While export sales have seasonally slowed, export shipments for the week ending April 29 exploded to a marketing year high of 481,300 bales (456,600 of upland and 24,700 of Pima). That is, export shipments have totaled about 1.2 million bales the past three weeks. Too, shipments are on a record pace, breaking the pace set in 2010-11 (based on August-March data).

USDA will release its May supply demand report on May 12, at 11:00 am CDT. The report will be discussed on the Ag Market Network Cotton Market Roundtable at 1:30 pm CDT time that day. Joining me on the panel will be Dr. John Robinson, Kip Butts, Jarral Neeper and Pat McClatchy. To listen, call 605-313-5148 and enter code 571052. An archived recording will be available.

Additionally, USDA will provide its first formal outlook for the 2021-22 marketing year. A bullish report is expected.
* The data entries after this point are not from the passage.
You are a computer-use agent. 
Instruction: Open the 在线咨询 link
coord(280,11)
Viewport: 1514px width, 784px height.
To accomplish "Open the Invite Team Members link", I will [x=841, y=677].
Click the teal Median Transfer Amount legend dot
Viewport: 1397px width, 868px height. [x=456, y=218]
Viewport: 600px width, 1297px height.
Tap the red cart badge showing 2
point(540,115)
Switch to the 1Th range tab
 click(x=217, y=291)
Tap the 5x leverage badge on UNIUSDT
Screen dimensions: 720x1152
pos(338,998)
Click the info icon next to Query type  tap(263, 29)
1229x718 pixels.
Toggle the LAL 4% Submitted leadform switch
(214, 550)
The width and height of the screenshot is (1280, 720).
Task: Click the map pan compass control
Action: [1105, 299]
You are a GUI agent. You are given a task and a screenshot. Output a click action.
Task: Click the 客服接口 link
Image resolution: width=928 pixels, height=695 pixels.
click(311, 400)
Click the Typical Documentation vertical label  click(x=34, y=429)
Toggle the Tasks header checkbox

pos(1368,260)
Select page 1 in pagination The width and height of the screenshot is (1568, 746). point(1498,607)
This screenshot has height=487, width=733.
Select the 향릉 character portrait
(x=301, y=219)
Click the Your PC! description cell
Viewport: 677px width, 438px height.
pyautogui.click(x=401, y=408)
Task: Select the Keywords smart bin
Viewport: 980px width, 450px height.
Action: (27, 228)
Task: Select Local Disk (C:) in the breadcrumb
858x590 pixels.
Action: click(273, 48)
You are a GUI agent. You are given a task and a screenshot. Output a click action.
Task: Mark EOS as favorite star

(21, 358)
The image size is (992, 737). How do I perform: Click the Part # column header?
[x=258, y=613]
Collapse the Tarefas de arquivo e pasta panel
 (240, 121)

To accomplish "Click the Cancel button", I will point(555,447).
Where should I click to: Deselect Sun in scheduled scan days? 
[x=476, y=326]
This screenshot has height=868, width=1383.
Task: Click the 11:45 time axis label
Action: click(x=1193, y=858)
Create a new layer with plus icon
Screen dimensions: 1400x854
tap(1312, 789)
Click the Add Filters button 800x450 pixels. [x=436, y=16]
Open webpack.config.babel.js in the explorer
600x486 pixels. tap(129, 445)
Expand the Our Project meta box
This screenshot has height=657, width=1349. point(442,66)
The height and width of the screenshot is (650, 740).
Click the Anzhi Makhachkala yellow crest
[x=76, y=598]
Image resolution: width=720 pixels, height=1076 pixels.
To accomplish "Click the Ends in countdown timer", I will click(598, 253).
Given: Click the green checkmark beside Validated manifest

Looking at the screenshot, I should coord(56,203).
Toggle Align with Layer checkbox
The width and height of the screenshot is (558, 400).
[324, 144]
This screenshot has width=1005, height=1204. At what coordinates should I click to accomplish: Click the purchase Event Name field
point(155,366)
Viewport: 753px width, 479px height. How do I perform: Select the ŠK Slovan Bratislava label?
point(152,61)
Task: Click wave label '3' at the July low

The USDA report should include an update on the size of the 2020 cotton crop. The report is expected to reflect a crop as much as 200,000 bales below the April estimate. Coupling that with the potential for increased exports could reflect a U.S. carryover as low as 3.5 to 3.7 million bales. Assuming a U.S. 2021 drought-reduced crop of only 16 million bales, then 2022 carryover would drop to a very bullish 3.0 million bales or below.

The meaning? Defer any additional 2021 crop pricing. The March-July 2022 futures could be sky busters – not that December 2021 may not be.

Nevertheless, let’s hold any excitement. The market will continue to back and fill, and there will be some gloomy days. However, the decline of world and U.S. stocks, coupled with a decline in U.S. and world production, will take prices higher. Demand remains robust.